This work was made in Nuenen in late spring 1885, just after Van Gogh completed The Potato Eaters (Van Gogh Museum, Amsterdam), in the same dark hues that reminded the artist of “green soap” or “a really dusty potato, unpeeled of course.” Van Gogh was “convinced that in the long run it produces better results to paint [peasants] in their coarseness than to introduce conventional sweetness… If a peasant painting smells of bacon, smoke, potato steam—fine—that’s not unhealthy—if a stable smells of manure—very well, that’s what a stable’s for.”
Amédée Schuffenecker, Paris and Clamart (by 1901–at least 1907); Auguste Pellerin, Paris; [Eugène Blot, Paris, by 1933–37; his sale, Hôtel Drouot, Paris, June 2, 1933, no. 49, as “Devant l’âtre,” bought in; his sale, Hôtel Drouot, Paris, April 23, 1937, no. 69, as “Devant l’âtre”]; Levy-Hermanos, Paris (by 1939–at least 1947); Mr. and Mrs. Mortimer Hays, Norwalk, Conn. (by 1955–84)

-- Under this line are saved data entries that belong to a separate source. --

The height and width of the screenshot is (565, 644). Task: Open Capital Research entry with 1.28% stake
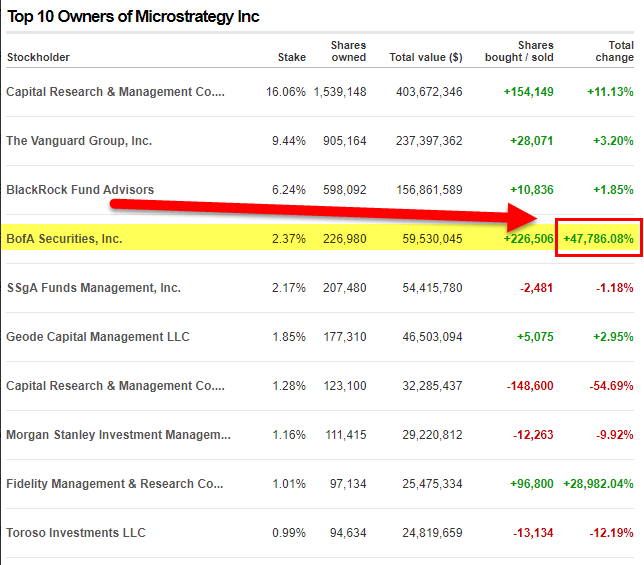tap(115, 386)
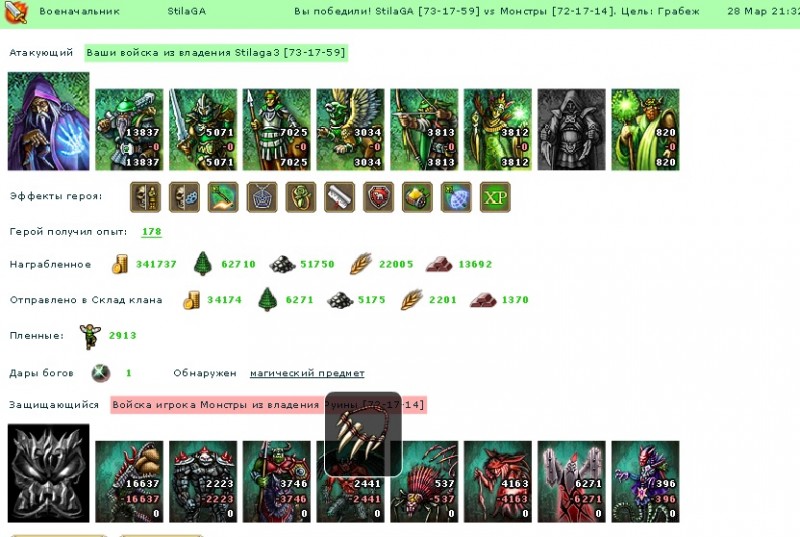Click the Дары богов black pearl icon
Image resolution: width=800 pixels, height=537 pixels.
coord(101,373)
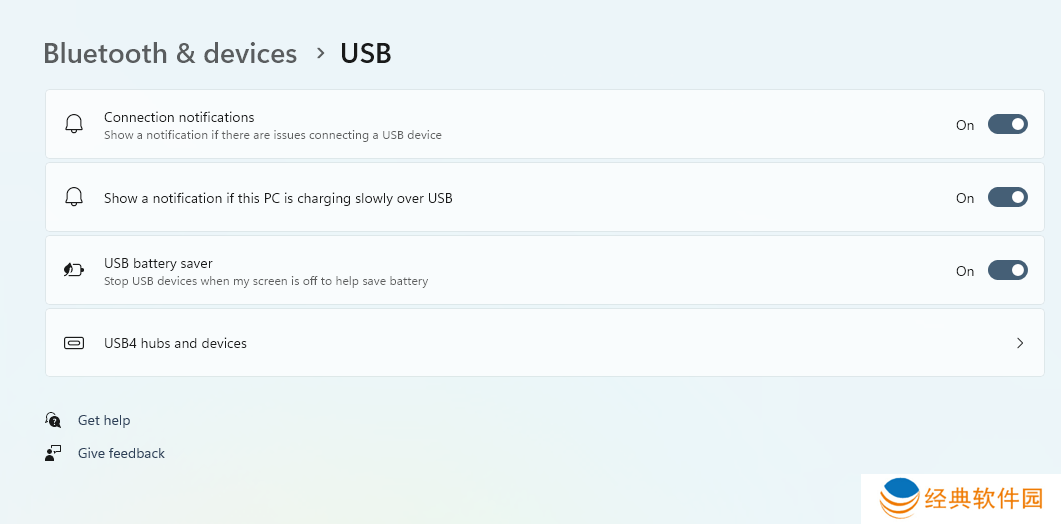Expand USB4 hubs and devices chevron

tap(1020, 343)
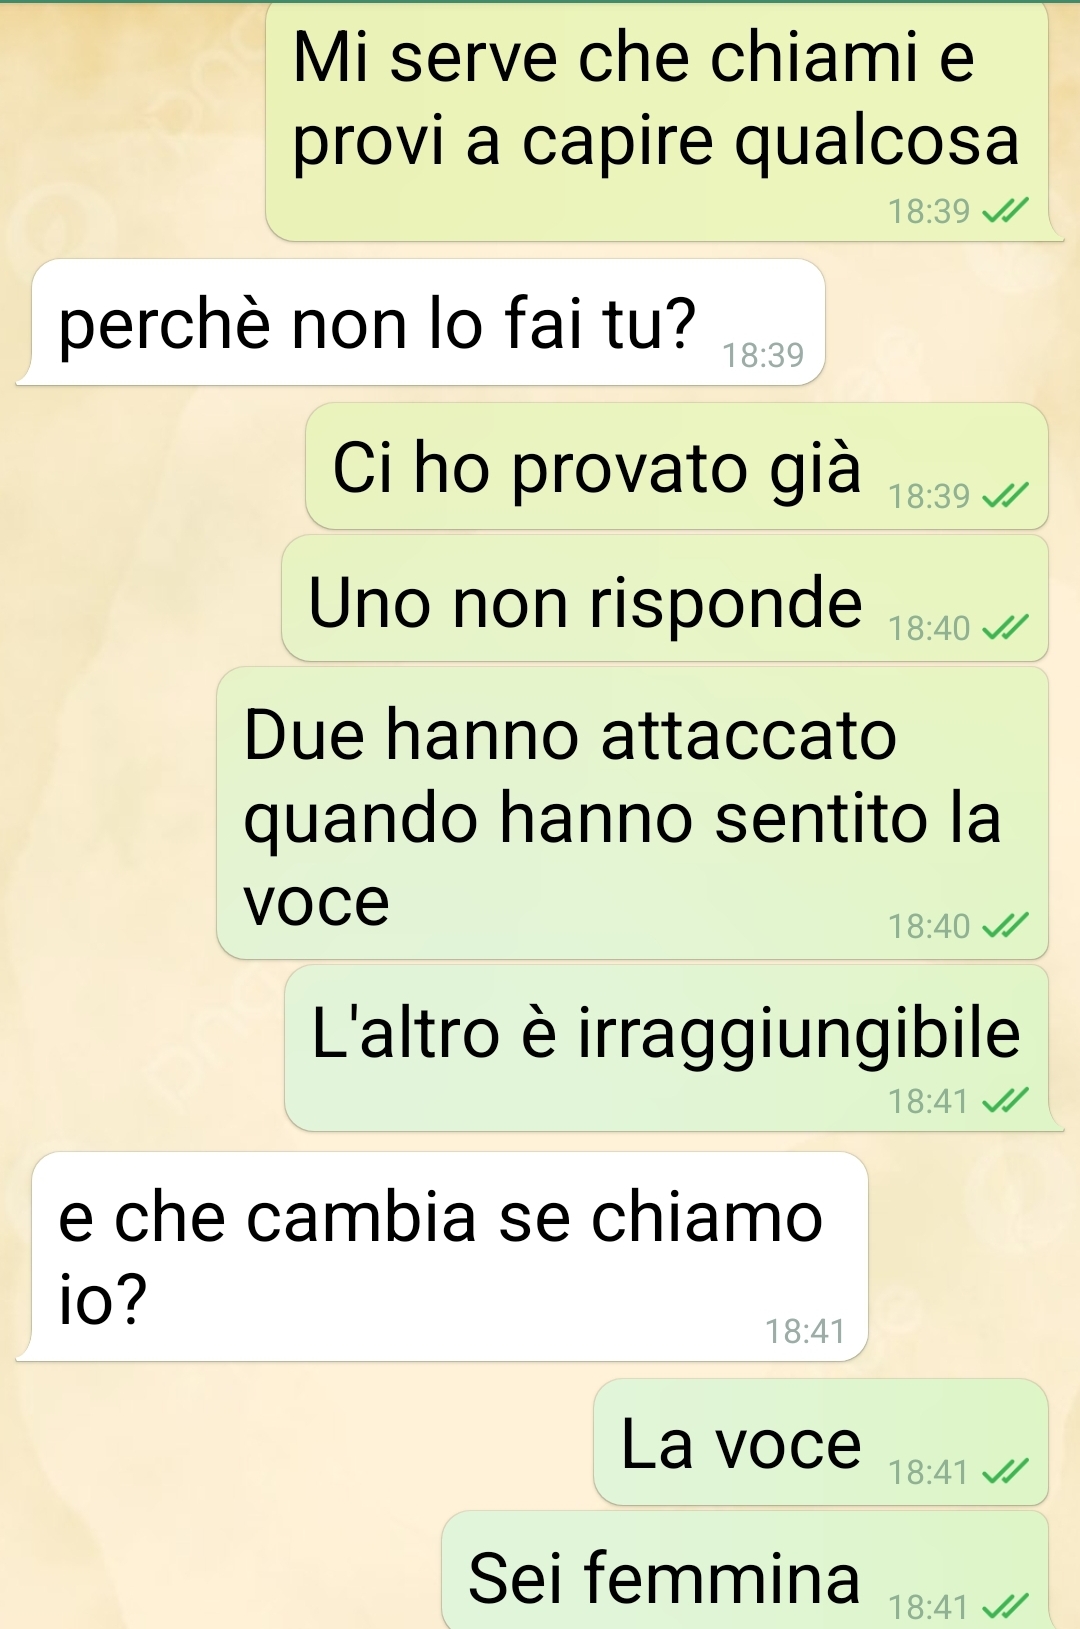Tap double checkmark beside 'Ci ho provato già'

coord(1005,495)
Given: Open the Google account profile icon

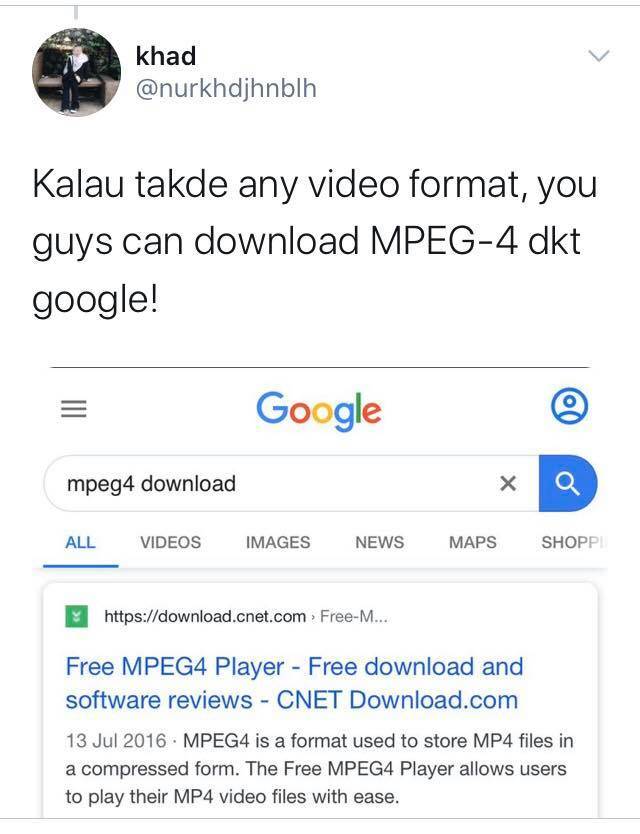Looking at the screenshot, I should point(569,406).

La Faille [see Ref. 1970] dates this picture to the artist’s Nuenen period, May 1885 or slightly later. At about the same time, Van Gogh made several drawings with similar compositions, depicting the same model and interior. Those closest to the present picture include F1288 (Van Gogh Museum, Amsterdam) and F1291 (Kröller-Müller Museum, Otterlo). Eugène Druet photograph, pl. 73, no. 30/40–2970, ca. 1900–1910 (Collection Le fonds Druet-Vizzavona, Médiathèque de l’architecture et du patrimoine, Fort de Saint-Cyr, Montigny-le-Bretonneux, France). Probably shot during Exh. Paris 1905.